WHAT THIS TASK INVOLVES
Please reproduce the lines between the line containing "The image size is (819, 1456)." and the line containing "Looking at the screenshot, I should click(561, 889).", inclusive, exactly as they appear.

______

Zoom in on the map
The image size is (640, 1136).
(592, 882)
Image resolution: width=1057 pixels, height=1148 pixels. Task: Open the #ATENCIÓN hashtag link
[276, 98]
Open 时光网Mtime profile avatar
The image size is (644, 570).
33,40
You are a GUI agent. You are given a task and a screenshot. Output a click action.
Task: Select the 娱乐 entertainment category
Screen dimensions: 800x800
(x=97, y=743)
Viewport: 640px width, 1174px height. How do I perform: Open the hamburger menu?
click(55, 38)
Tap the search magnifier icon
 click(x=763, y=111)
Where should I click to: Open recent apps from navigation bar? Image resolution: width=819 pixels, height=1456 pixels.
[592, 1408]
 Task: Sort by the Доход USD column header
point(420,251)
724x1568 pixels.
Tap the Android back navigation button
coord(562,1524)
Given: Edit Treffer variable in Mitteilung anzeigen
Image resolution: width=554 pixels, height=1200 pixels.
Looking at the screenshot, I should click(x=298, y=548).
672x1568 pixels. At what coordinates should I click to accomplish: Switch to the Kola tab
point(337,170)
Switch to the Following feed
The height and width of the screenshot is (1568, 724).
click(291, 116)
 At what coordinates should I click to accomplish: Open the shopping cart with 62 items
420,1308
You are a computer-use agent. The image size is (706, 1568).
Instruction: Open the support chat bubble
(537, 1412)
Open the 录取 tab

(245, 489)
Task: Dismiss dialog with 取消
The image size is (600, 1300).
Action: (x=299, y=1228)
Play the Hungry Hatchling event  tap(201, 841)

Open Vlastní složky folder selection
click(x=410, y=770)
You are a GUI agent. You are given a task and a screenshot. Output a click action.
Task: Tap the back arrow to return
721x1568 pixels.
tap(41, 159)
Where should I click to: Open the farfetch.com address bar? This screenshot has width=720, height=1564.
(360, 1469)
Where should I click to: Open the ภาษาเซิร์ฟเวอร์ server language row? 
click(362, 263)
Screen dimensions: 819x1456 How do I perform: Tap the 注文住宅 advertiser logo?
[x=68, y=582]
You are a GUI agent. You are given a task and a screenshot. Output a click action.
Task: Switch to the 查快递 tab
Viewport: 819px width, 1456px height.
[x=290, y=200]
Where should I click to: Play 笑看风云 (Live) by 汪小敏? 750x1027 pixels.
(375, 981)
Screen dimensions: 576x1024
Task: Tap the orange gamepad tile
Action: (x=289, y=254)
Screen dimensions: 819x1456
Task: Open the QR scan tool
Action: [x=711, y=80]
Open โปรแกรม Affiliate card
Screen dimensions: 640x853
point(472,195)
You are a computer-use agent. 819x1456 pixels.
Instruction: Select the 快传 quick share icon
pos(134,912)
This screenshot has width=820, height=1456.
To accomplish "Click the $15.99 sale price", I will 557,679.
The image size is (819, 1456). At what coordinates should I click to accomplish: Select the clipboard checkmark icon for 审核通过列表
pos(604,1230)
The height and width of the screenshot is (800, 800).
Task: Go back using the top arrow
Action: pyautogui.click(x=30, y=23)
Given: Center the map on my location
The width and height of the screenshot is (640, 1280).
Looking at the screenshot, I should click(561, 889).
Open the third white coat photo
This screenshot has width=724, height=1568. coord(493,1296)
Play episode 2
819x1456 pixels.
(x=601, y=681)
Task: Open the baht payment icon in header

______

COMPLETED TASK
The image size is (819, 1456). At what coordinates should I click to accomplish: Select the clipboard checkmark icon for 审核通过列表
pos(604,1230)
The height and width of the screenshot is (800, 800).
Task: Go back using the top arrow
Action: pyautogui.click(x=30, y=23)
Given: Center the map on my location
The width and height of the screenshot is (640, 1280).
Looking at the screenshot, I should click(561, 889).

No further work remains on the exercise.